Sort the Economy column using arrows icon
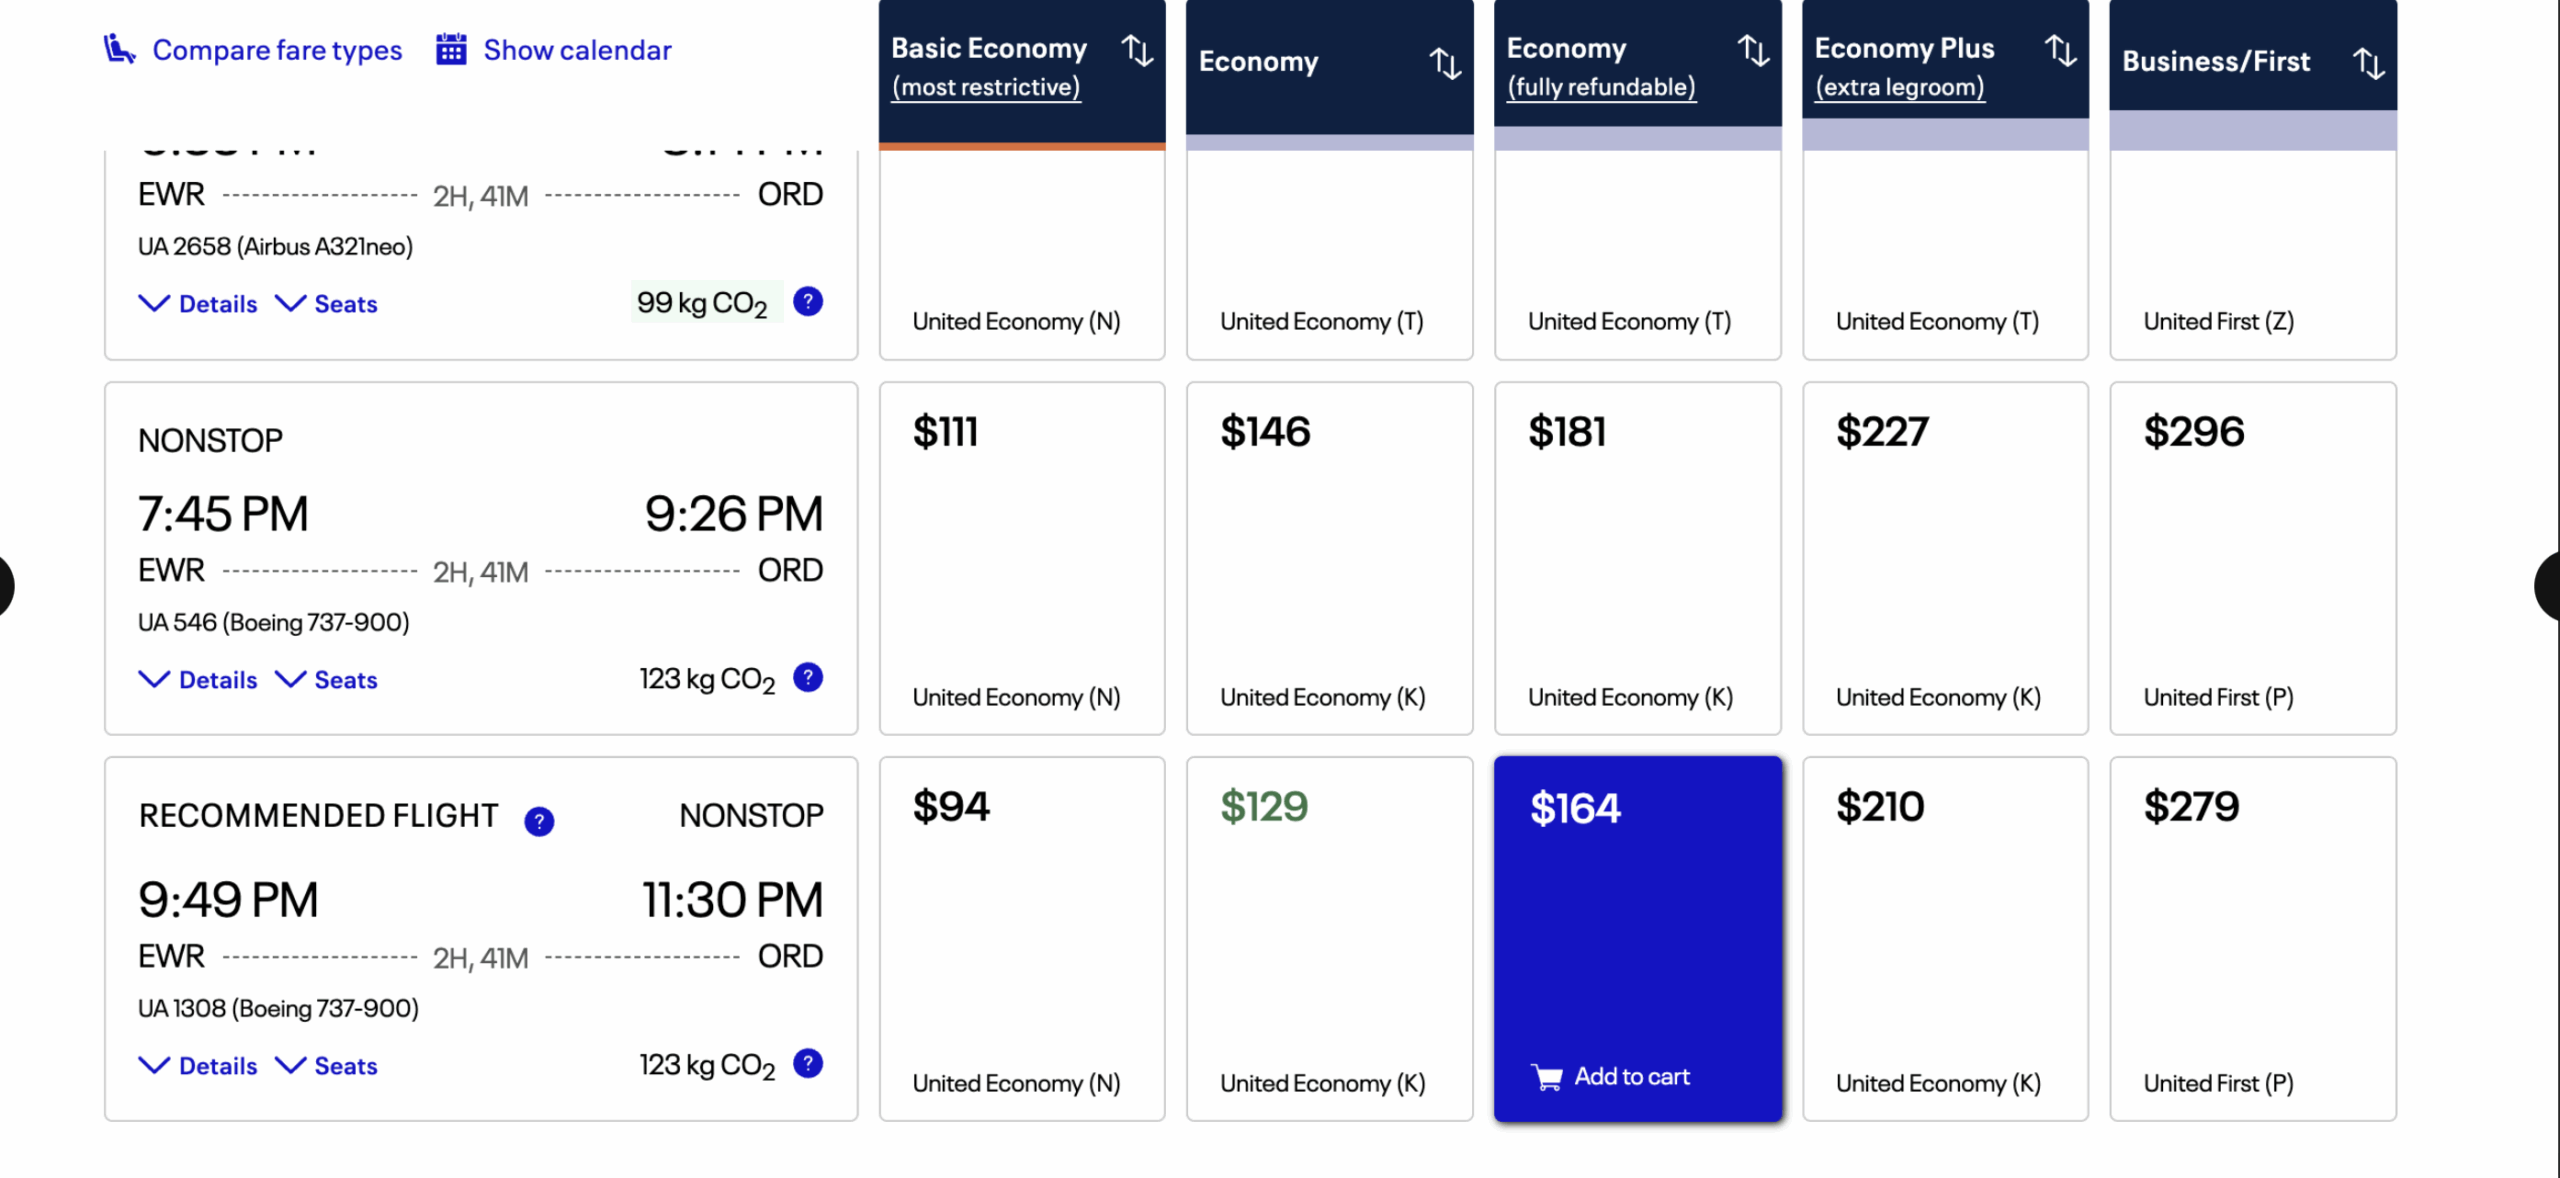Image resolution: width=2560 pixels, height=1178 pixels. pos(1444,63)
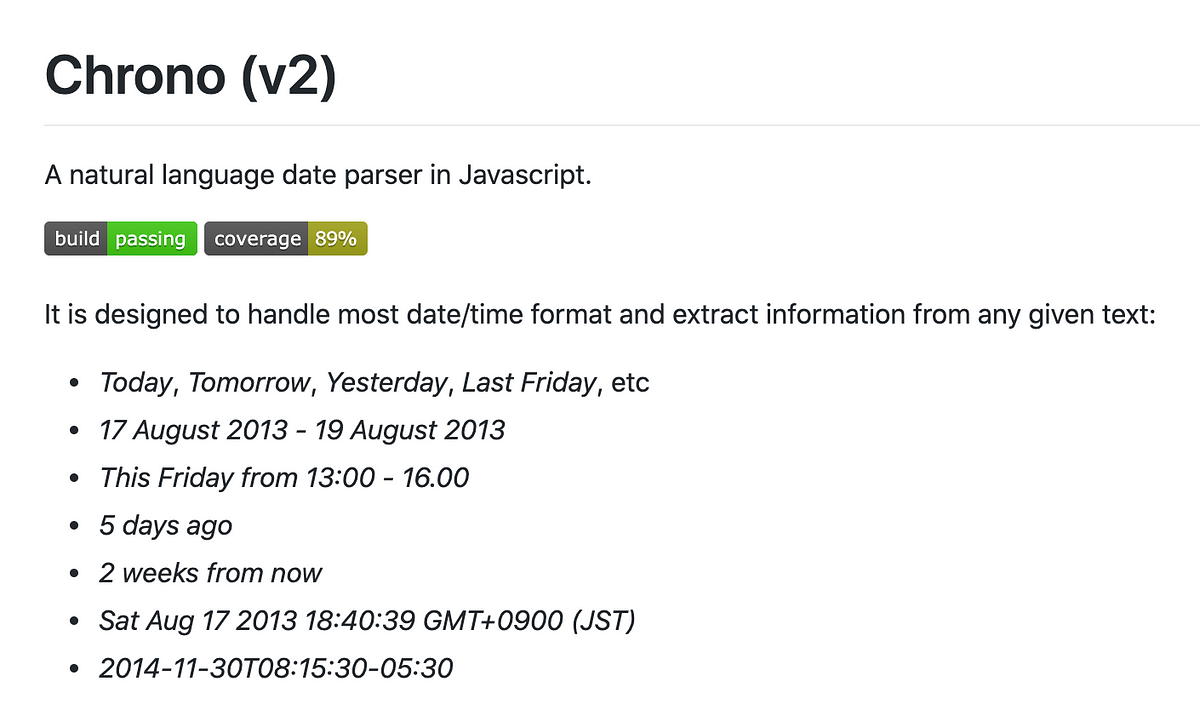The image size is (1200, 717).
Task: Click the coverage 89% badge
Action: [x=286, y=239]
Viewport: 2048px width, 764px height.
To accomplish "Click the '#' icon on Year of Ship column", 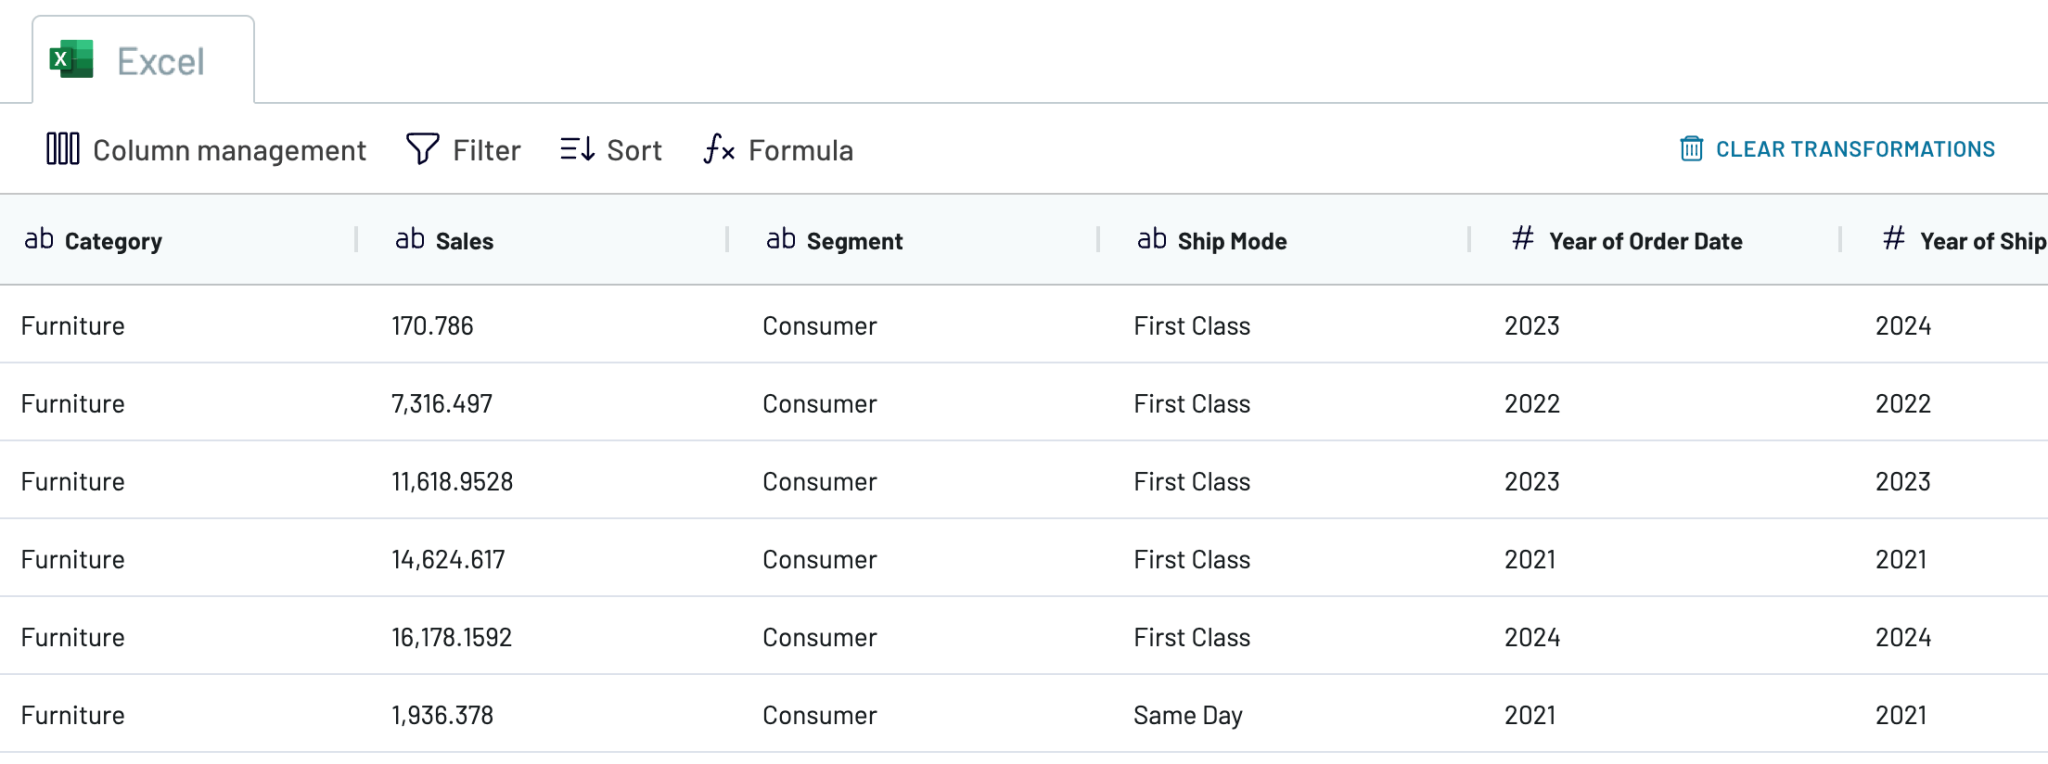I will [x=1894, y=238].

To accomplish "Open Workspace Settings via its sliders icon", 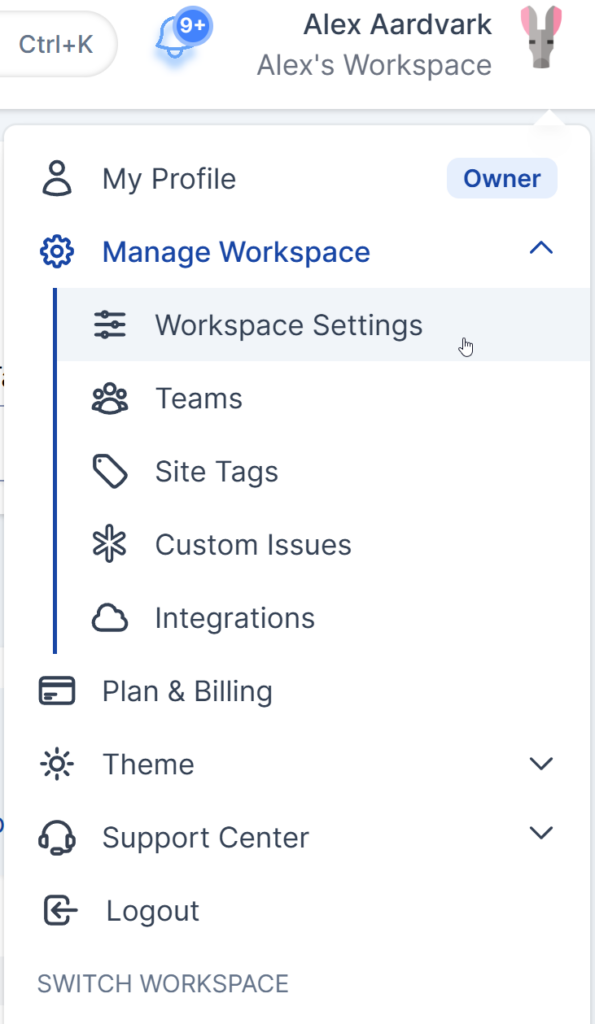I will pyautogui.click(x=110, y=324).
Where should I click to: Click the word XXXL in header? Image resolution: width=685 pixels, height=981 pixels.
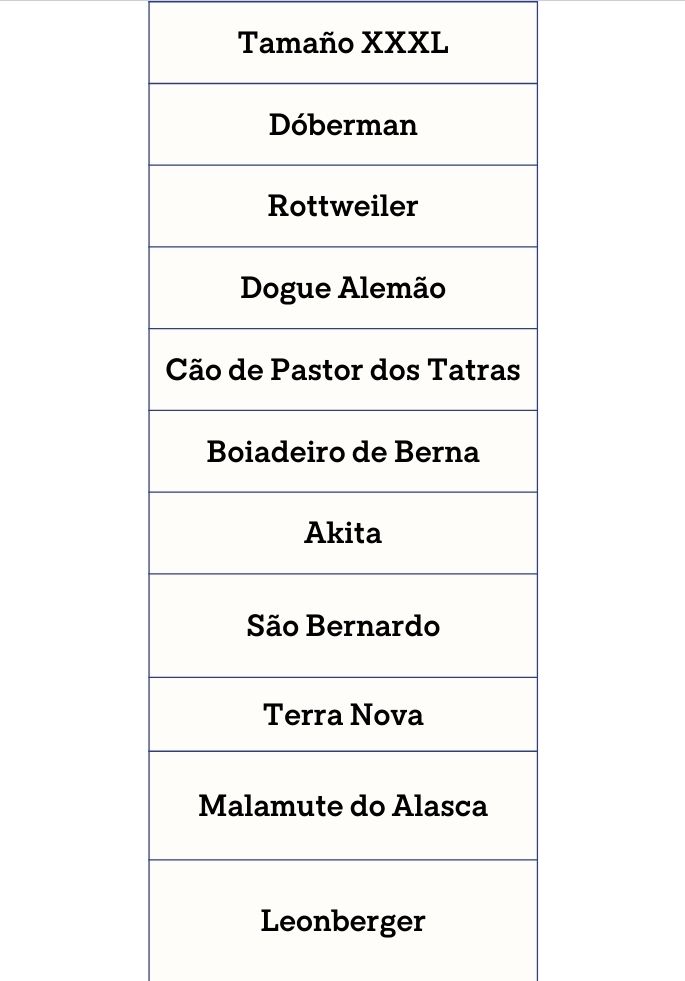[x=405, y=43]
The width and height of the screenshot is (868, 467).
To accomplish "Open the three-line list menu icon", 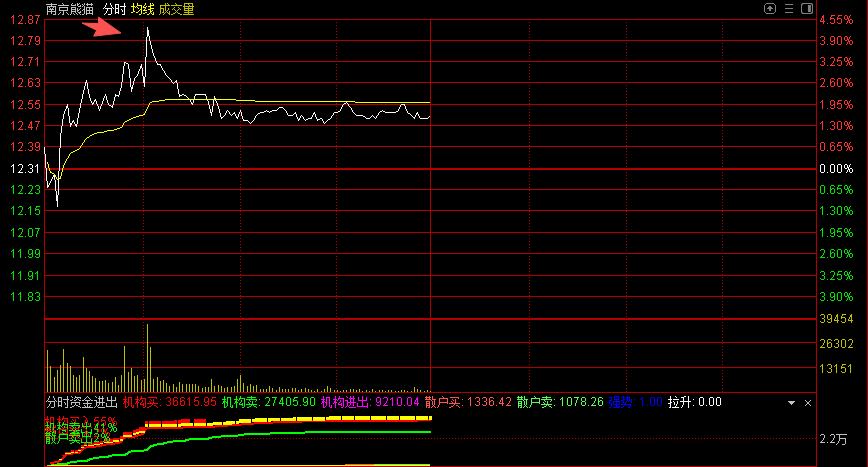I will point(788,8).
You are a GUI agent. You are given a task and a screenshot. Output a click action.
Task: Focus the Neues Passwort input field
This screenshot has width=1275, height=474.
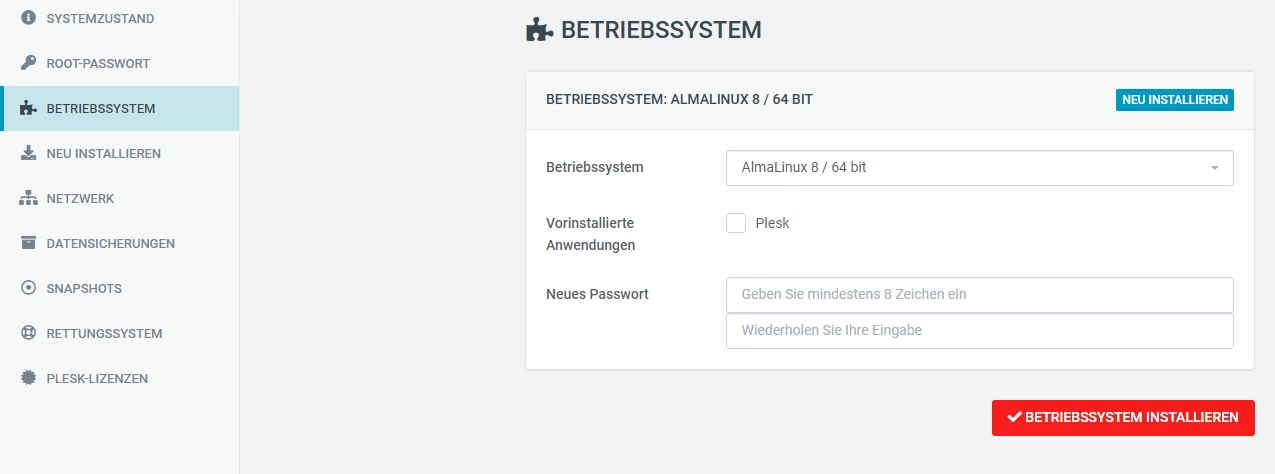tap(979, 295)
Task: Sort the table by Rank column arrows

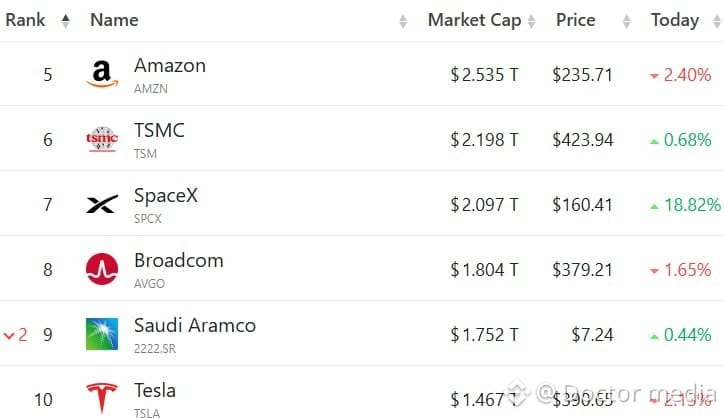Action: coord(66,21)
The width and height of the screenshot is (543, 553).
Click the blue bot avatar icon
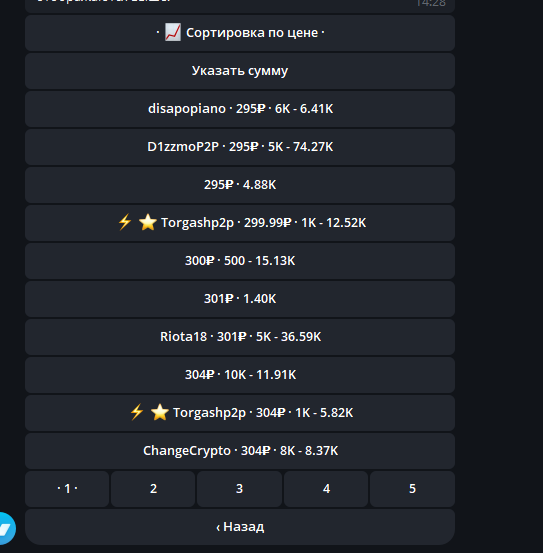pyautogui.click(x=6, y=528)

## Task to complete
Please write out exactly, and only, the lines from the beginning of the entries through the line containing "Viewport: 2048px width, 764px height.", including both and skipping all pictures.

## Answer below
Sort the Economy column using arrows icon
Image resolution: width=2560 pixels, height=1178 pixels. pos(1444,63)
The image size is (1200, 717).
Task: Click the coverage 89% badge
Action: [x=286, y=239]
Viewport: 2048px width, 764px height.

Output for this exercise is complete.